3D input tensors and feature reduction #252

wmloh · 2024-11-18T18:50:47Z

@wiseodd
Tldr; Issue with tensors of size (B, L, D) passing through a Linear last layer

Here's the minimal reproducible example:

import torch
import torch.nn as nn
from laplace import Laplace
from torch.utils.data import DataLoader
from tensordict import TensorDict

BATCH_SIZE = 4  # B
SEQ_LENGTH = 6  # L
EMBED_DIM = 8  # D
INPUT_KEY = "input"
OUTPUT_KEY = "output"


class Model(nn.Module):
    def __init__(self):
        super().__init__()
        self.attn = nn.MultiheadAttention(EMBED_DIM, num_heads=1)
        self.final_layer = nn.Linear(EMBED_DIM, 1)

    def forward(self, x):
        x = x[INPUT_KEY].view(-1, SEQ_LENGTH, EMBED_DIM)  # (B, L, D) 
        out = self.attn(x, x, x, need_weights=False)[0]  # (B, L, D)
        return self.final_layer(out).squeeze(dim=-1)  # (B, L)

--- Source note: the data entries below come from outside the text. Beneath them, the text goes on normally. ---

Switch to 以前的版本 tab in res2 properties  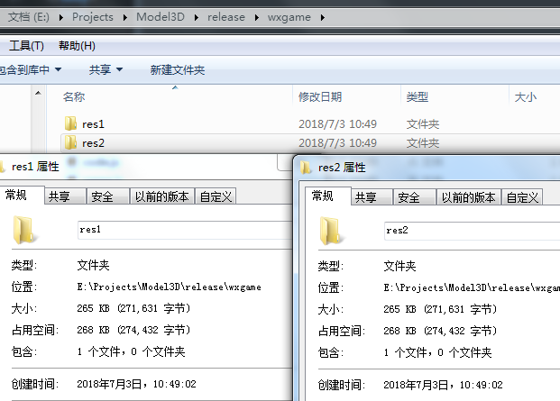click(x=467, y=197)
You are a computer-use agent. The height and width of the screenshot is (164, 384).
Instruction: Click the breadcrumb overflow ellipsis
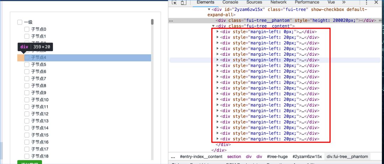(173, 157)
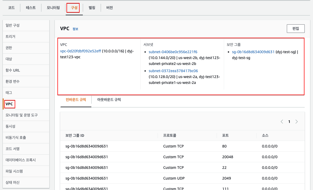
Task: Open subnet-0372eea378417bc06 link
Action: point(173,71)
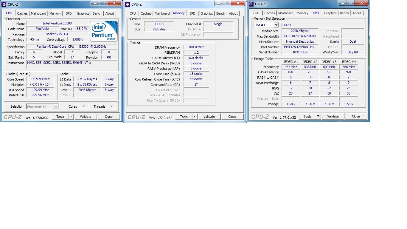Image resolution: width=407 pixels, height=229 pixels.
Task: Open the Bench tab in CPU window
Action: [97, 13]
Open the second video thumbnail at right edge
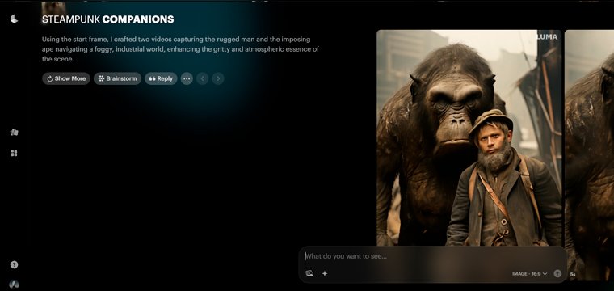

ds = TensorDict({INPUT_KEY: torch.randn((100, SEQ_LENGTH * EMBED_DIM)),
                 OUTPUT_KEY: torch.randn((100, SEQ_LENGTH * 1))},
                batch_size=[100])  # simulates a dataset
dl = DataLoader(ds, batch_size=BATCH_SIZE, shuffle=False, collate_fn=lambda x: x)

model = Model()
la = Laplace(model, "regression", dict_key_x=INPUT_KEY, dict_key_y=OUTPUT_KEY,
             last_layer_name="final_layer", feature_reduction="average")
la.fit(dl)

data = next(iter(dl))  # data[INPUT_KEY].shape = (B, L * D)
pred_map = model(data)  # (B, D)
pred_lap = la(data)  # TODO: error! (shape '[4, 6, 54]' is invalid for input of size 216)

My goal is to obtain some measure of epistemic uncertainty on each "token" of the output. The difference from the tutorials I reviewed is the 3D input tensor, which I need for attention. Using the feature_reduction parameter seems to help a little when I was trying to debug but I'm not very familiar with this functionality.

I find it surprising that la.fit(dl) works but the forward call la(data) doesn't work. How do you recommend I use this library properly for this use-case? Thanks in advance.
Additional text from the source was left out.